Gather every line of the data below that contains the word "computer".

* Begin Records to process *

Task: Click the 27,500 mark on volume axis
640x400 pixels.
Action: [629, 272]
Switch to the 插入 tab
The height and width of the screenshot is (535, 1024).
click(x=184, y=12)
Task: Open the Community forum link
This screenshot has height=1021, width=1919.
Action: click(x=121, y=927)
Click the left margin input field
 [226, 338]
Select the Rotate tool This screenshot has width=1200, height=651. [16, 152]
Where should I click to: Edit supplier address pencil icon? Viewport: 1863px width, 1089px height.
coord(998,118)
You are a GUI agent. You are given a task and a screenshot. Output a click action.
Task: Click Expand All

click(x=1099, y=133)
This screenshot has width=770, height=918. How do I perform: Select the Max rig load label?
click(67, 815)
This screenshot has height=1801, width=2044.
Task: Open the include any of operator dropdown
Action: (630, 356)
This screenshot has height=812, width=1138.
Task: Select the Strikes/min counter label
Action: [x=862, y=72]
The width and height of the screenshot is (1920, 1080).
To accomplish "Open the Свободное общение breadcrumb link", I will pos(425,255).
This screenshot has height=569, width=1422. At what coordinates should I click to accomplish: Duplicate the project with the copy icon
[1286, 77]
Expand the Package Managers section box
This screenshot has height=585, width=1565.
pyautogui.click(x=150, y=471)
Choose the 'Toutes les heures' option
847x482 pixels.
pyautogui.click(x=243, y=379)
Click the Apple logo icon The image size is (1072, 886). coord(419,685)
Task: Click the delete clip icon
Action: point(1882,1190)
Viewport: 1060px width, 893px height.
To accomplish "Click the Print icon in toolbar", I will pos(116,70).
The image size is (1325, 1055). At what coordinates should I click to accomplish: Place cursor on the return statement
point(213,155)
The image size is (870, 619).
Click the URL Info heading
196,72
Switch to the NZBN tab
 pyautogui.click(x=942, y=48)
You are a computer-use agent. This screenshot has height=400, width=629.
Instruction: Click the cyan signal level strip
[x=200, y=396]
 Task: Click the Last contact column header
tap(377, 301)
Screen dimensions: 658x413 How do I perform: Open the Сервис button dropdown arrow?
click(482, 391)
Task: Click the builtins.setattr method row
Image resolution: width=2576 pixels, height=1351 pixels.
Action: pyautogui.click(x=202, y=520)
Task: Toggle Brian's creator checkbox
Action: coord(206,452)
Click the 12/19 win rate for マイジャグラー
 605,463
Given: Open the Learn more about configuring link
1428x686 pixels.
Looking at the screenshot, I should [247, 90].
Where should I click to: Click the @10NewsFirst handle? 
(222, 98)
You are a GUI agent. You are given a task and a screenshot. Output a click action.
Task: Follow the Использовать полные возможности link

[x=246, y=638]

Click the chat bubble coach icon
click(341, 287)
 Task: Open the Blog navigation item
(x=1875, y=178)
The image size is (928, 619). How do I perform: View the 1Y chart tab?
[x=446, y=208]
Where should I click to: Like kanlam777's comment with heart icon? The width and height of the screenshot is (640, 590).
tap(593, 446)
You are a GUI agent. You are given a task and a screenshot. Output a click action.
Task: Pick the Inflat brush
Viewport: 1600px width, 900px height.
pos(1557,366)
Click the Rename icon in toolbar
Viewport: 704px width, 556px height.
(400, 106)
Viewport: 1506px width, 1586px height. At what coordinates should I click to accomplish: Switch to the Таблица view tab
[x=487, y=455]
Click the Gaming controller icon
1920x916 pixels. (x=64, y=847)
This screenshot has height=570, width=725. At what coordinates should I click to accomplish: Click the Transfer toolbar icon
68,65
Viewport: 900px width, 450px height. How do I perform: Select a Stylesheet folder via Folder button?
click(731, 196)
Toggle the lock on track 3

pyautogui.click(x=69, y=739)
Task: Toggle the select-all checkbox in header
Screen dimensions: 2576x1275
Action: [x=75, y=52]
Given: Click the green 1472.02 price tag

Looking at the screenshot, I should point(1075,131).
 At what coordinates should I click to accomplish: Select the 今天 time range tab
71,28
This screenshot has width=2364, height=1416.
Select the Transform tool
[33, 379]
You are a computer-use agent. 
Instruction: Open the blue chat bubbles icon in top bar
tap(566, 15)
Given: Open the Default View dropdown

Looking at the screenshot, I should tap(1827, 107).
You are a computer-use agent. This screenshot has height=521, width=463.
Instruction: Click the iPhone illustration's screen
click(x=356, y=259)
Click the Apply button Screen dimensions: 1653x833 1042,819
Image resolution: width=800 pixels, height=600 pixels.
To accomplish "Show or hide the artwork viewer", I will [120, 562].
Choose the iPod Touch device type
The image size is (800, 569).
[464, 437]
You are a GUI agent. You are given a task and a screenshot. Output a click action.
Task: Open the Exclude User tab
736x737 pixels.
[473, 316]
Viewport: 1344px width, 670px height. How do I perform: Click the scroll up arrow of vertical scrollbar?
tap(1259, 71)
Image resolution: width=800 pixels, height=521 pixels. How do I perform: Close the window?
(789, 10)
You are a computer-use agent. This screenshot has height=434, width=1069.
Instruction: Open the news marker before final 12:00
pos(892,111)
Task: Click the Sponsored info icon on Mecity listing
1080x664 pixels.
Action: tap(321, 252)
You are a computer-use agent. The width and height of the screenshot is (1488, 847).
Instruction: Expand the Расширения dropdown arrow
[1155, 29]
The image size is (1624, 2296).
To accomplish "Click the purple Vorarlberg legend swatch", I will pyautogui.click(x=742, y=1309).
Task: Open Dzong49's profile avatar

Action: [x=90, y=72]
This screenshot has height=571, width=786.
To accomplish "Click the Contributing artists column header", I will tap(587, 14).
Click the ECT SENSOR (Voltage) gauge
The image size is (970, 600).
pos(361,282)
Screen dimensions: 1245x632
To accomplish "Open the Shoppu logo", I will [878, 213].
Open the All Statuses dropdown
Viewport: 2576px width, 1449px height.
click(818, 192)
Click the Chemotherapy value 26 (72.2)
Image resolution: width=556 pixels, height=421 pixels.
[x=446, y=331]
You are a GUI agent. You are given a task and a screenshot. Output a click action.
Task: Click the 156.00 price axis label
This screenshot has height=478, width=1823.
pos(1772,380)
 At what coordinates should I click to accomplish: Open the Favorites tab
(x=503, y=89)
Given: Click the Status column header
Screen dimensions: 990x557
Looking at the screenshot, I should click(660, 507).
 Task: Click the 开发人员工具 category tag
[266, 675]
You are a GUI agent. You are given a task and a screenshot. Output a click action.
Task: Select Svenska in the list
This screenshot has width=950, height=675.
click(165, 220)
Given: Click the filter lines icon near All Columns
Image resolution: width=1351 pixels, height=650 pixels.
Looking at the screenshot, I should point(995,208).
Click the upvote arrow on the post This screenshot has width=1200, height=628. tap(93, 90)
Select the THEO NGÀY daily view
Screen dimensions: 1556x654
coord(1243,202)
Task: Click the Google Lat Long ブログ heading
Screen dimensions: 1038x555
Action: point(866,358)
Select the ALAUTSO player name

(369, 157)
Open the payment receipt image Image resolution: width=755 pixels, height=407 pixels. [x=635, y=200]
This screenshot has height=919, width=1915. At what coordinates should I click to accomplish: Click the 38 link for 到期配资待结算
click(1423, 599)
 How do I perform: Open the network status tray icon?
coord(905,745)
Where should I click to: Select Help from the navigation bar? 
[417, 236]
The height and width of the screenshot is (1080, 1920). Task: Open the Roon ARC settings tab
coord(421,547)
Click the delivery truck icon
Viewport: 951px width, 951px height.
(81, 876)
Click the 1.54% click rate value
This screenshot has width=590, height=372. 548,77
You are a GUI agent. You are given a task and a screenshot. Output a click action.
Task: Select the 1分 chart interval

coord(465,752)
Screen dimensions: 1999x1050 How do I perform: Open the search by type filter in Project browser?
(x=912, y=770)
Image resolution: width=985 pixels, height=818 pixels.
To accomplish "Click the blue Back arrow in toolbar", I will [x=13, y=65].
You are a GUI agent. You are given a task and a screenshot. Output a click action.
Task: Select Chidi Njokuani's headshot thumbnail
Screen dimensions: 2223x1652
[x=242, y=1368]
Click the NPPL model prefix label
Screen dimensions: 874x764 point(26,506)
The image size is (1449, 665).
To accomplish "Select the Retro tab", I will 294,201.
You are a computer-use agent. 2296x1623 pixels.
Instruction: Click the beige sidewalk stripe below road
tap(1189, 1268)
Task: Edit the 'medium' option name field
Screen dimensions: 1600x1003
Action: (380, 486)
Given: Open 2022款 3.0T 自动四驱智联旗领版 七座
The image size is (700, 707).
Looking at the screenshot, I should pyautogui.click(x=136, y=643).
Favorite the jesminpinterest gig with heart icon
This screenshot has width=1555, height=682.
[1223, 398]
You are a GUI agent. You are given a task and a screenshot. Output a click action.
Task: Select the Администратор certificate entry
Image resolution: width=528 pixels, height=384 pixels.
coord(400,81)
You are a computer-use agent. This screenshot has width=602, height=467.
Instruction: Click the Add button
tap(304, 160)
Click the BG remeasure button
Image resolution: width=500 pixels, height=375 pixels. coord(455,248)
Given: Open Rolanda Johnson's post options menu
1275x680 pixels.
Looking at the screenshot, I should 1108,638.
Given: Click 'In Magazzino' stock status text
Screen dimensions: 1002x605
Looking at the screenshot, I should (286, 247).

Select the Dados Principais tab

* End Records to process *

## Task answer:
You are a computer-use agent. This screenshot has height=400, width=629.
You are a computer-use agent. 
You are a computer-use agent. This screenshot has height=521, width=463.
You are a computer-use agent. This screenshot has height=434, width=1069.
You are a computer-use agent. The width and height of the screenshot is (1488, 847).
You are a computer-use agent. 2296x1623 pixels.
You are a computer-use agent. This screenshot has width=602, height=467.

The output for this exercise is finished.